Some ideas clearly run their course, and there’s no need to keep flogging a dead horse, whilst others are cut in their prime, and leave you desperate for more (12 episodes of Fawlty Towers, and 100 of Birds of a Feather hardly seems fair). To keep being creative takes a very special individual, or ones that are able to reinvent themselves. I’m not sure that many would compare Leonardo da Vinci and David Bowie, but these are the two examples that came to mind first, and I do like to write these blogs in a stream of conscious-esque manner.
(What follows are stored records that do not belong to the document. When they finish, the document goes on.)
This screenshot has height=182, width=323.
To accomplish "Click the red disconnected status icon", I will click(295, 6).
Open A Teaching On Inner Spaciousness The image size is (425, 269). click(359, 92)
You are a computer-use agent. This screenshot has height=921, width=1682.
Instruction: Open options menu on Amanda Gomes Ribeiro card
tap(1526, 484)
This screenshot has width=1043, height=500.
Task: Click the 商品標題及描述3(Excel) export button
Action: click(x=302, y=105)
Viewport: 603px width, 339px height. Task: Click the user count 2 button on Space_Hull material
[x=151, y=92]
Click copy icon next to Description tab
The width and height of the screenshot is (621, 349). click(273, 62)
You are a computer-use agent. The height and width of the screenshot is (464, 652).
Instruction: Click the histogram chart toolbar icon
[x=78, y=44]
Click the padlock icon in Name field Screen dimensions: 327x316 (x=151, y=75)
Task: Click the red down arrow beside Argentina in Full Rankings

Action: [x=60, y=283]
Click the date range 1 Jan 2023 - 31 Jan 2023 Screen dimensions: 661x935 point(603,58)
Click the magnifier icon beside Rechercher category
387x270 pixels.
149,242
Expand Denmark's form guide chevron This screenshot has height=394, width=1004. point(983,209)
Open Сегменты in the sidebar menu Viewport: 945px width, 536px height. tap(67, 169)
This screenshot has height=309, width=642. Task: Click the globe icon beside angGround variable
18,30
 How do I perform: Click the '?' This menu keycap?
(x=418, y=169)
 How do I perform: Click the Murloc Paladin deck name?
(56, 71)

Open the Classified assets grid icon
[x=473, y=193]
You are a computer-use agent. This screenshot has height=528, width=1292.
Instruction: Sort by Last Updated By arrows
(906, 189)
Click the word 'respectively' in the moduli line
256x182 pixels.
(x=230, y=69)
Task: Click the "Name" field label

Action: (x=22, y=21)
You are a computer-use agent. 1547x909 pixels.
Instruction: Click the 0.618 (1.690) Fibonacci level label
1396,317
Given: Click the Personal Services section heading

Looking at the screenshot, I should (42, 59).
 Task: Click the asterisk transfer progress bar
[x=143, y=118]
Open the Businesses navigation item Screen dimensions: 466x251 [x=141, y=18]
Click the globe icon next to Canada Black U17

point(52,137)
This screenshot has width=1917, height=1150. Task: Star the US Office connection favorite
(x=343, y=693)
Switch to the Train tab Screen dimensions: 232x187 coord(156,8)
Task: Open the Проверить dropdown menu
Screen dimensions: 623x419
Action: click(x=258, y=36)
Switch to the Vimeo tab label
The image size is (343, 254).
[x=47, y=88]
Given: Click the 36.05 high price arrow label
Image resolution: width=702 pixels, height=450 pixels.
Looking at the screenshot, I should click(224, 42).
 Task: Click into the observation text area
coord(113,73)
Da Vinci is probably the greatest Polymath of all time, and he managed to remain creative all his life, and Bowie is one of those artists who seems to be willing to produce total tosh at times (Tin machine) in order to maintain his creative streak – this provides us with genius such as ‘Heathen’ and ‘Hunky Dory’. Only one idea is needed to make us rich, but it’s those people that retain the ability to be creative right through to the end that I find most impressive.